At the time of the films release, much was made out of the fact that the film was directed by John Woo. Woo’s reputation as a master of stylized action scenes was intended to inject a new harder style into the Mission: Impossible series, but for me I found many of the action scenes contrived. The scenes I felt that were fantastic were the more introspective scenes, where Woo used slow motion to great effect. The flamenco scene when Hunt first sees Nyah is a show stopper, and the scenes at the end, as Nyah wanders aimlessly around Sydney are first rate. These contrast greatly with the cold sterile motorbike action scenes.

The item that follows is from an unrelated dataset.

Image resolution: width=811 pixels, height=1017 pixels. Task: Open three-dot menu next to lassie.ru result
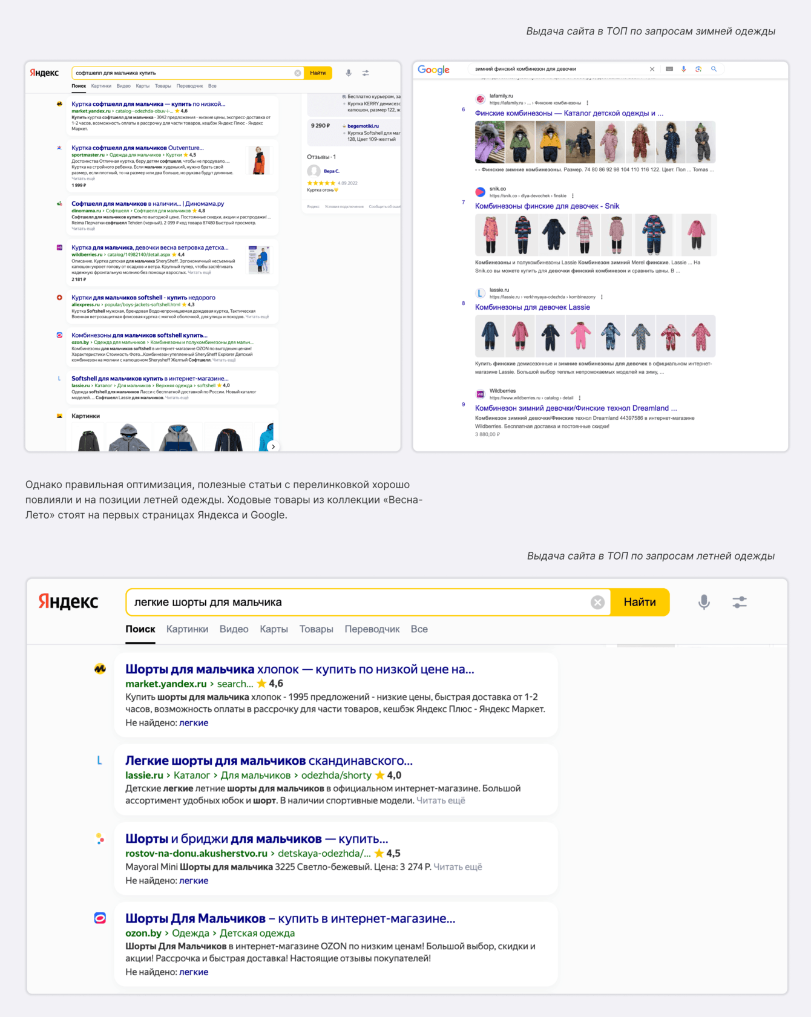[602, 297]
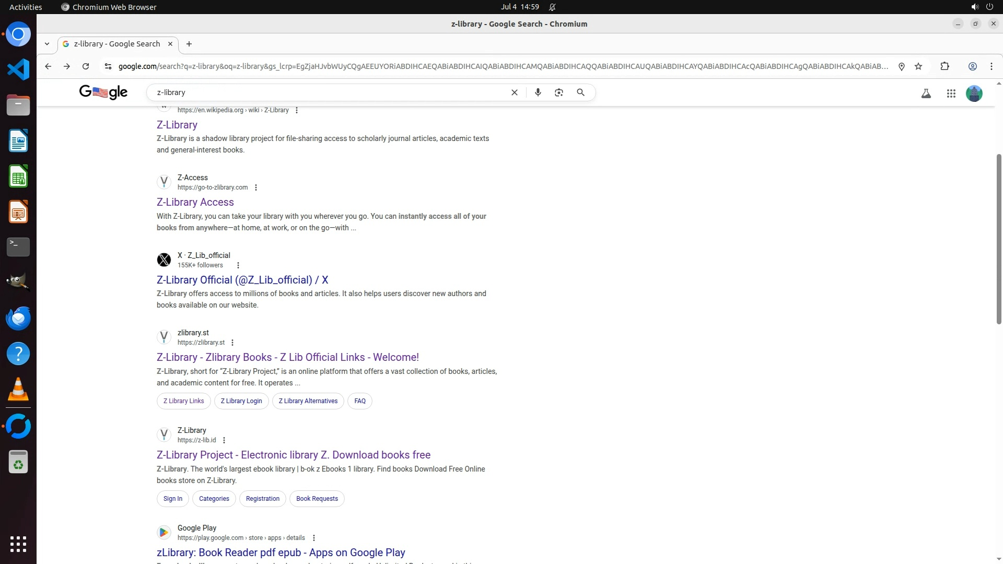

Mission: Impossible II, like all the films in the series (to date), was released with an enormous saturation advertising campaign, which to me has two effects. The first is that it puts bums on seats, which is great for the movies companies who are looking to make coin. The second effect, if a film is over hyped and doesn’t deliver to the levels that the saturation campaign claims, then viewers walk out of the cinema cheated, feeling that they haven’t got their money’s worth. I believe M:1 2 is like that. The film was so hyped, that upon release it couldn’t live up to the expectations and I believe that many people walked out of the cinema believing that the film was crap. It’s not. It’s quite a good little espionage tale, and now, all these years later, it is much easier to sit back, relax and enjoy the movie for what it is.